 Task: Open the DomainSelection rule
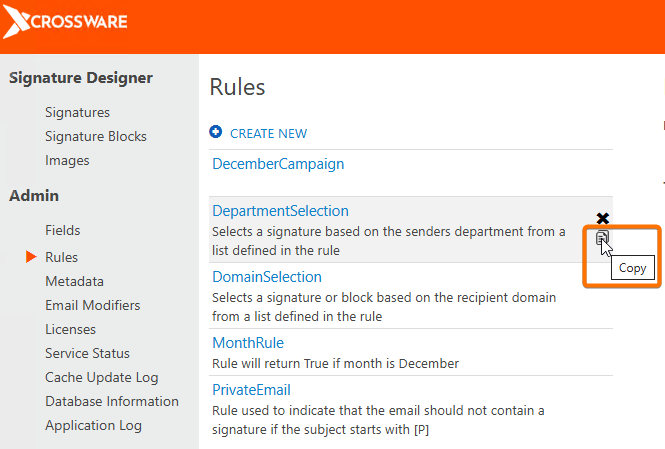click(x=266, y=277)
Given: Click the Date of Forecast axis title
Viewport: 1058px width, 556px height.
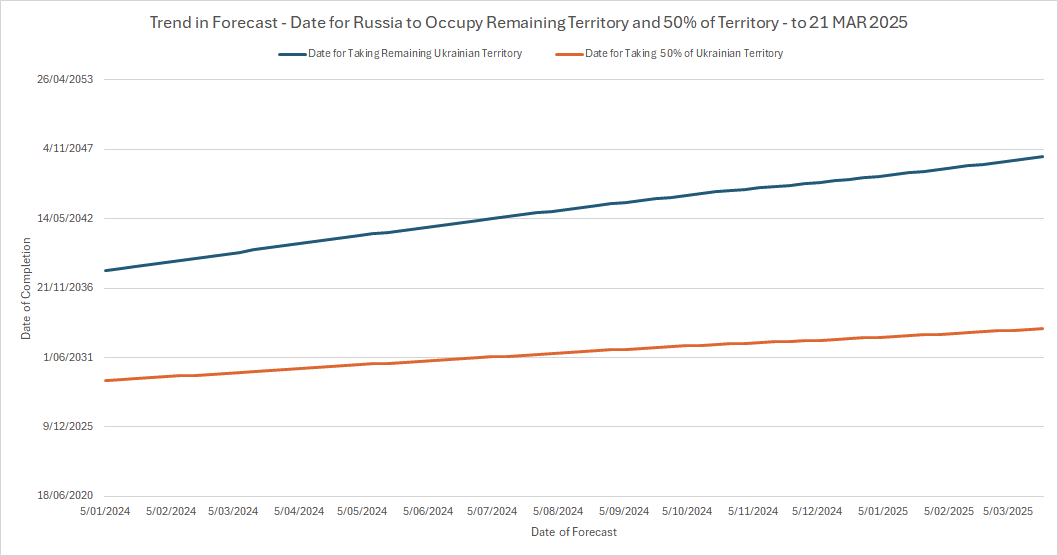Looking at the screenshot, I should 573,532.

THE PROBLEM: Set down exactly, with no additions, each line from the line that includes "Given: Click the Date of Forecast axis title" to the final line of the entries above; leave pictures out.

ANSWER FOR THE TASK:
Given: Click the Date of Forecast axis title
Viewport: 1058px width, 556px height.
Looking at the screenshot, I should 573,532.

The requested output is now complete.